Crystals have an underlying crystal lattice based on the repetition of a parallelpiped throughout space. This parallelpiped is chosen to contain a minimal number of atoms or molecules needed to represent the crystal such that if this single ``cell'' is repeated throughout space, the entire crystal structure can be generated.

The figure below shows a general parallelpiped. 6 numbers are needed

Figure: Six numbers needed to characterize a parallelpiped

to characterize this shape, namely, the lengths of the three unique edges, and the angles made by these edges with the $x$, $y$ and $z$ axes. The lengths are denoted $a$, $b$ and $c$ and the corresponding angles are denoted $\alpha$, $\beta$, and $\gamma$. Once these numbers are known, the volume of the parallelpiped is given by

$$V = abc\sqrt{1-\cos^2\alpha - \cos^2\beta - \cos^2\gamma + 2\cos\alpha\cos\beta\cos\gamma}$$

Alternatively, we can work with an overcomplete set of 9 number, namely, the so-called cell vectors ${\bf a}$, ${\bf b}$ and ${\bf c}$. These are the vectors that lie along the three unique edges.

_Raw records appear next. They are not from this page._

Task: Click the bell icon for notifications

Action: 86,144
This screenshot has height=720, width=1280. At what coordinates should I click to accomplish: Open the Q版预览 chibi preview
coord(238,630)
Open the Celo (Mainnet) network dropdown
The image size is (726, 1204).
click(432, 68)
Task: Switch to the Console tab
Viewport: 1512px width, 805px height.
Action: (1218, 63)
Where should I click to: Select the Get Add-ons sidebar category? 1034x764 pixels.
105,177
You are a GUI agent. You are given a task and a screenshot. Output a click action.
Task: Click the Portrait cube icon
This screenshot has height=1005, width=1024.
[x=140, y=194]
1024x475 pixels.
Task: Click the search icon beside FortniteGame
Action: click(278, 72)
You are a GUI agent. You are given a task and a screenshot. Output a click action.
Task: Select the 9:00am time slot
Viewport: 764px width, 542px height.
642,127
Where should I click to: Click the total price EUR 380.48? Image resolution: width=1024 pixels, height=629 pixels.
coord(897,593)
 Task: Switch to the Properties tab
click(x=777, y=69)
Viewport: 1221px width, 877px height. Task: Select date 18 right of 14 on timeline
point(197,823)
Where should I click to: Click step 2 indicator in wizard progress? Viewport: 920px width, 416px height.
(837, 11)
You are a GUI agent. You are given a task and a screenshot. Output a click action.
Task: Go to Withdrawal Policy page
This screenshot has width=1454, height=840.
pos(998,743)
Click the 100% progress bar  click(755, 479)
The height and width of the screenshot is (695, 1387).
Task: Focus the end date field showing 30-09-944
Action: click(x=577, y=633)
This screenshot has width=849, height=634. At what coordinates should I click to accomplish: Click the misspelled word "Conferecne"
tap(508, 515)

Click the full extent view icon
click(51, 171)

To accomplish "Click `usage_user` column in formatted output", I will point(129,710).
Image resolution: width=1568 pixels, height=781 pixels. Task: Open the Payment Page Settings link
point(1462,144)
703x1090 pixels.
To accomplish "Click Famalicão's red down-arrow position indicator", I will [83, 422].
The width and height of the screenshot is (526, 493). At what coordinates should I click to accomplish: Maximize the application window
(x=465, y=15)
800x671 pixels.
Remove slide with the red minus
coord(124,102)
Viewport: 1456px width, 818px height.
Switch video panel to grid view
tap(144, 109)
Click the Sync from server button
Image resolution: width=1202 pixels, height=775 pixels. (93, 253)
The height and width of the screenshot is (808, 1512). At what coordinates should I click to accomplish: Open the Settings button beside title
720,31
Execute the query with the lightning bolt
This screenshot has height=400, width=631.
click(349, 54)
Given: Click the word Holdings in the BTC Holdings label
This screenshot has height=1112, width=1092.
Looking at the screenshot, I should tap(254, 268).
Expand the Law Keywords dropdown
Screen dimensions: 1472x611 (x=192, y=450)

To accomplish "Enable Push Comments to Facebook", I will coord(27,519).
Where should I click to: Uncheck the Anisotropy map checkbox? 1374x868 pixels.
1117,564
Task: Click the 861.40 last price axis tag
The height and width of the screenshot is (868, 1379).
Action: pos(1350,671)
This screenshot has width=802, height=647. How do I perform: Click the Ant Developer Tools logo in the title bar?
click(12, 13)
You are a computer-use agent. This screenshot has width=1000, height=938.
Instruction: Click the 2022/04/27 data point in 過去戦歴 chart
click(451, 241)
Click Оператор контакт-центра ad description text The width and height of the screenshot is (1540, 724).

If we know these vectors, then the volume of the parallelpiped is given by

$$V = {\bf a}\cdot({\bf b}\times {\bf c})$$

For example, in a rectangular cell with edges of length $a$, $b$ and $c$, the cell vectors can be taken to lie along the $x$, $y$ and $z$ axes, so we have ${\bf a}= (a,0,0)$, ${\bf b}= (0,b,0)$ and ${\bf c}= (0,0,c)$.

This parallelpiped and the atoms it contains is known as the unit cell of the crystal. Let the unit cell contain $N$ atoms with position vectors ${\bf R}_1,...,{\bf R}_N$. The positions of all other atoms in the crystal can then be generated by

$${\bf R}_1' = {\bf R}_1 + l{\bf a}+ m{\bf b}+ n{\bf c}$$

$$\cdots$$

$${\bf R}_N' = {\bf R}_N + l{\bf a}+ m{\bf b}+ n{\bf c}$$

for any integers $(l,m,n)$. The new cell, with positions ${\bf R}_1',...,{\bf R}_N'$ should look the same as the original unit cell, just translated in space relative to the original cell.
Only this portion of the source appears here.